*** Block opens ***

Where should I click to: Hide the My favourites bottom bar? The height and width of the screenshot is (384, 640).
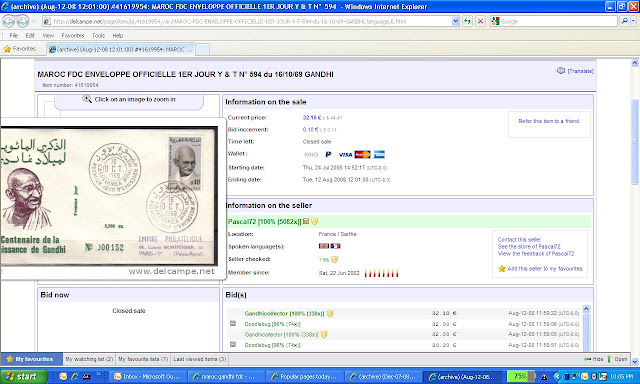pyautogui.click(x=593, y=359)
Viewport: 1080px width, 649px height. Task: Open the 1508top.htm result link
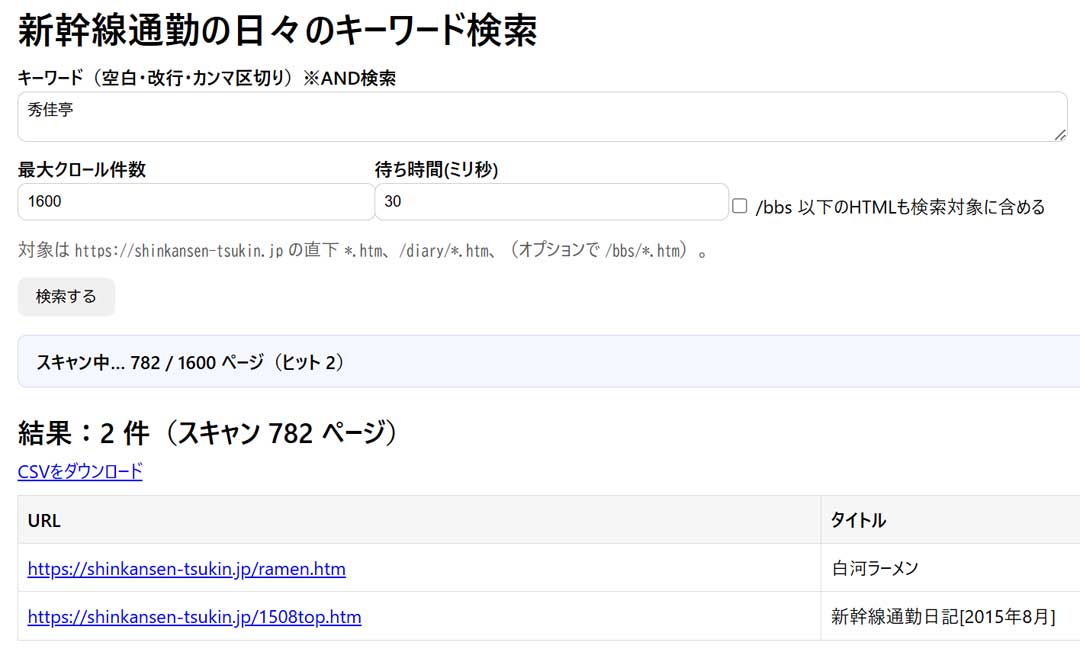point(194,617)
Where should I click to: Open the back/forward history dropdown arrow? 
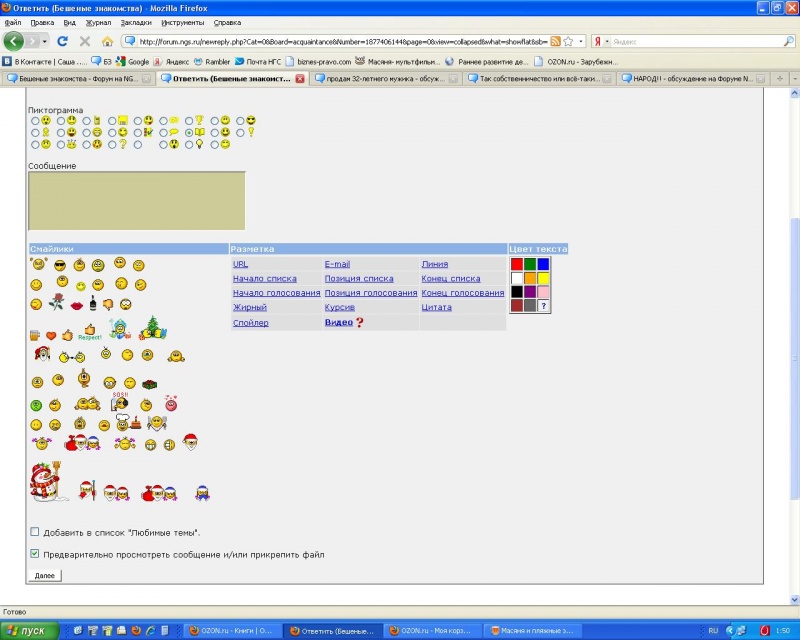(43, 41)
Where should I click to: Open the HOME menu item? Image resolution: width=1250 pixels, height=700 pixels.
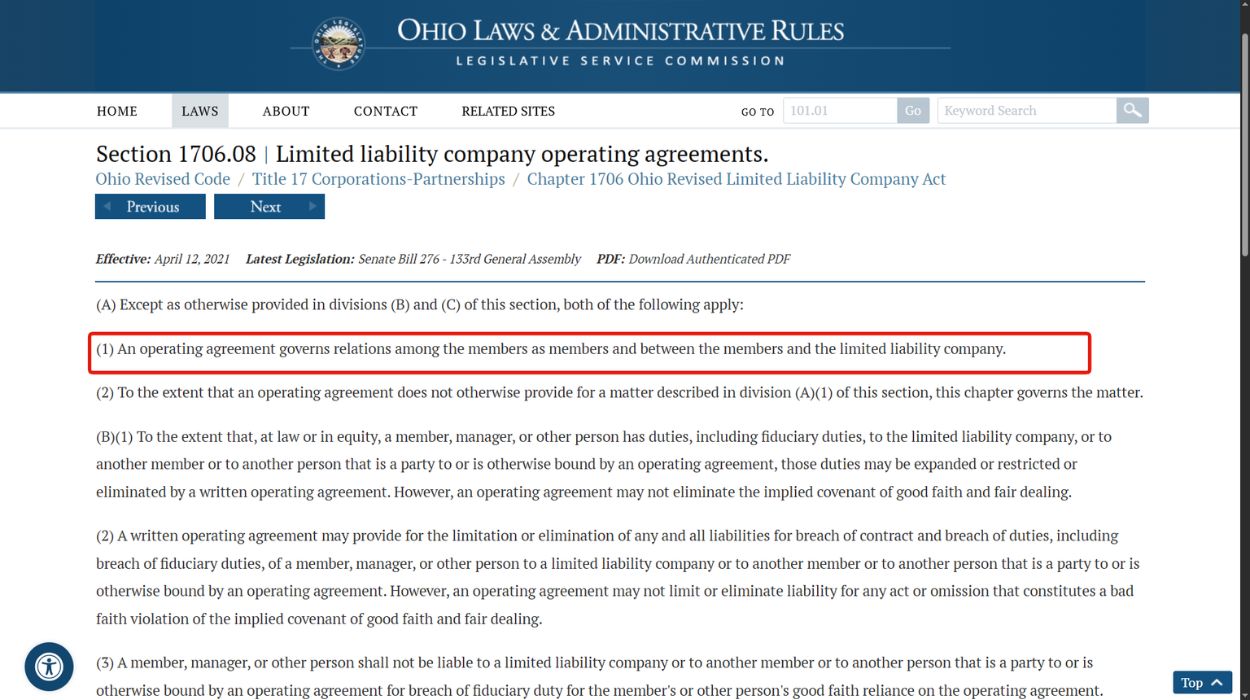117,111

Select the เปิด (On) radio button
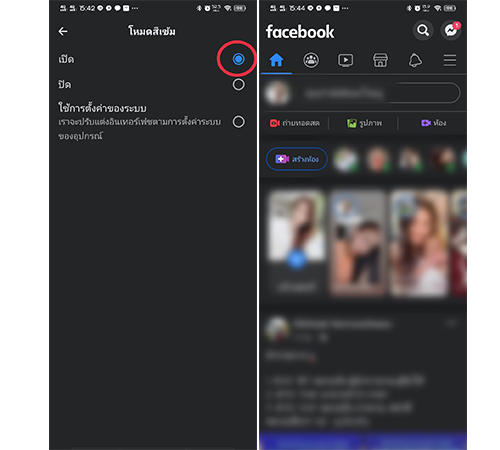point(238,59)
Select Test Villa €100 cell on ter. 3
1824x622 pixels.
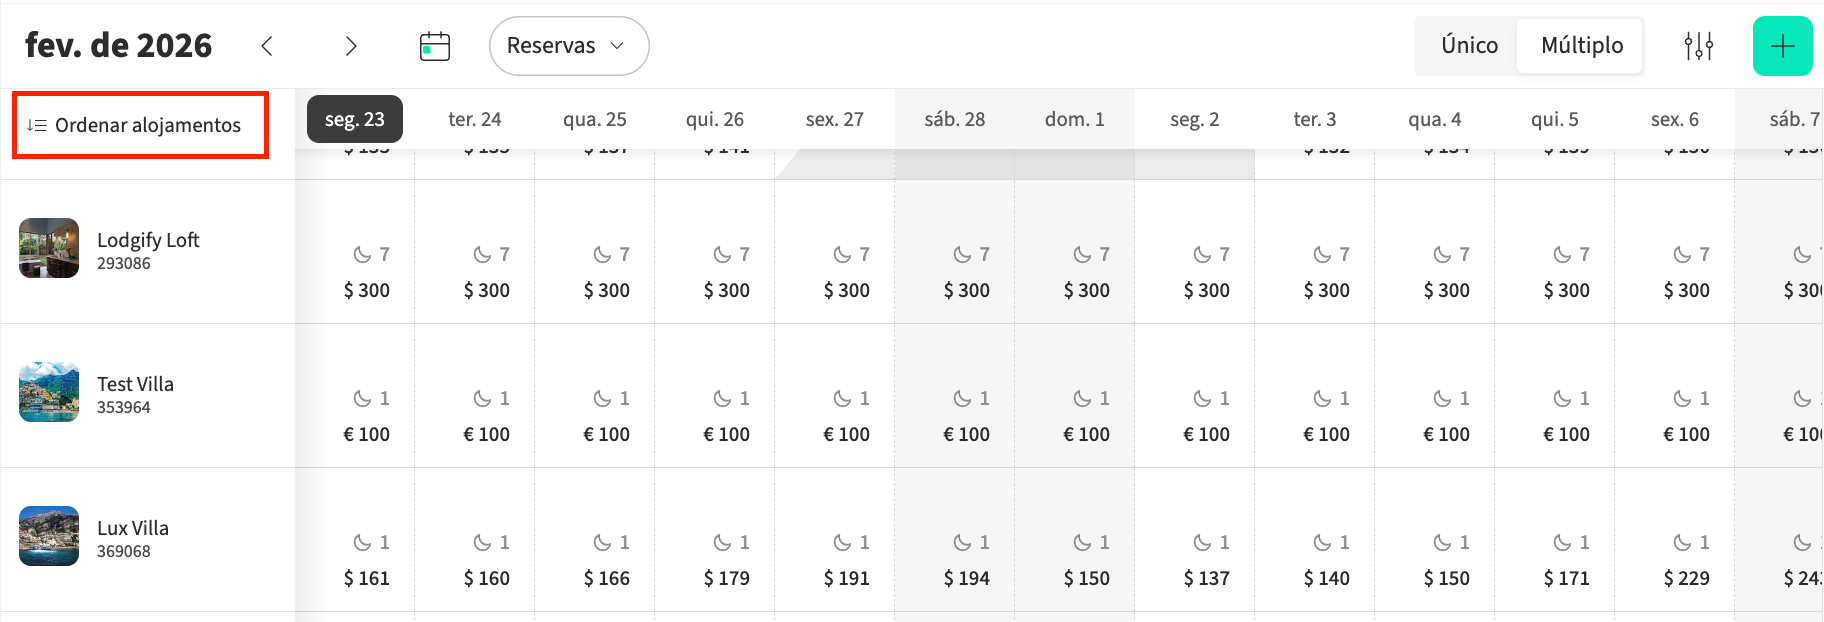click(1326, 434)
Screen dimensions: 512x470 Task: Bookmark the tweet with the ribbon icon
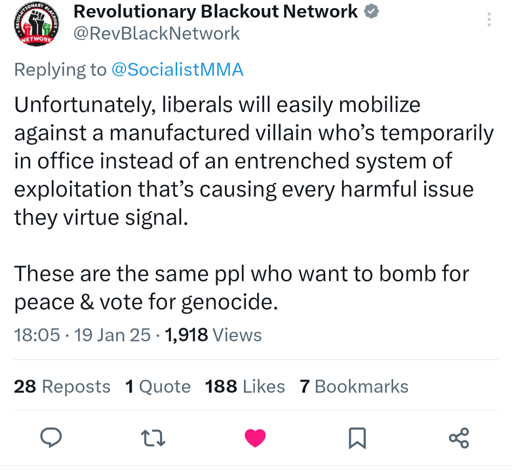pyautogui.click(x=357, y=438)
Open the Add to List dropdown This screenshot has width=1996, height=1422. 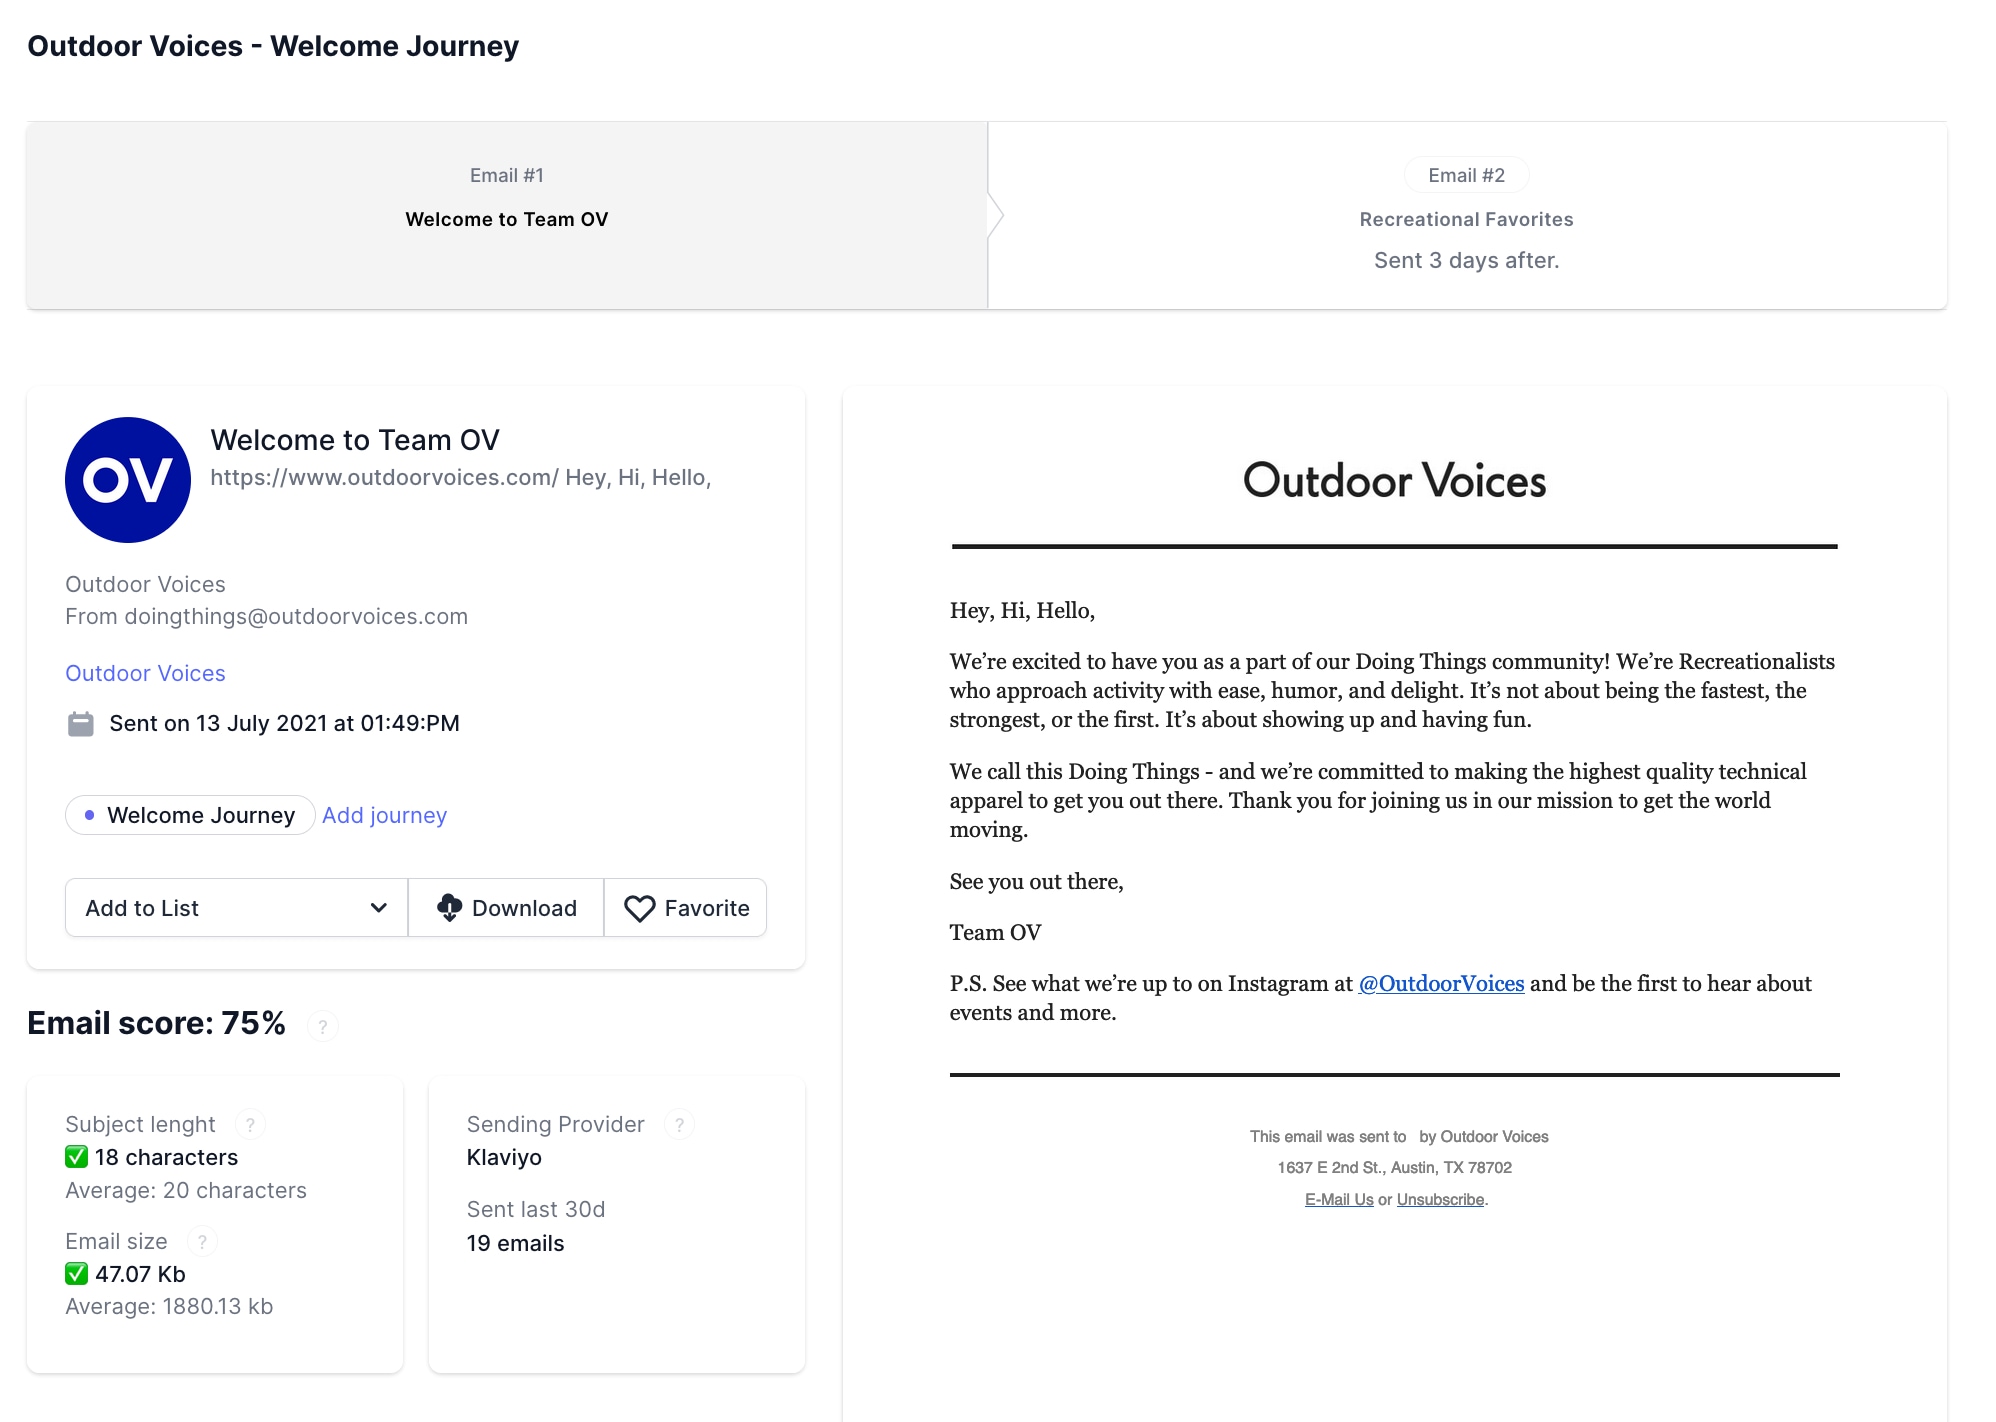click(236, 908)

*** Block closes ***

* [Your assignment]
Set down the records above exactly as written, beginning with the first line and ending with the line that contains "Select Test Villa €100 cell on ter. 3", and do not include pictures.

* [Result below]
Where should I click to: Hide the My favourites bottom bar? The height and width of the screenshot is (384, 640).
pyautogui.click(x=593, y=359)
Viewport: 1080px width, 649px height. Task: Open the 1508top.htm result link
point(194,617)
Where should I click to: Open the back/forward history dropdown arrow? 
(43, 41)
Where should I click to: Open the HOME menu item? Image resolution: width=1250 pixels, height=700 pixels.
117,111

Select the เปิด (On) radio button
point(238,59)
Select Test Villa €100 cell on ter. 3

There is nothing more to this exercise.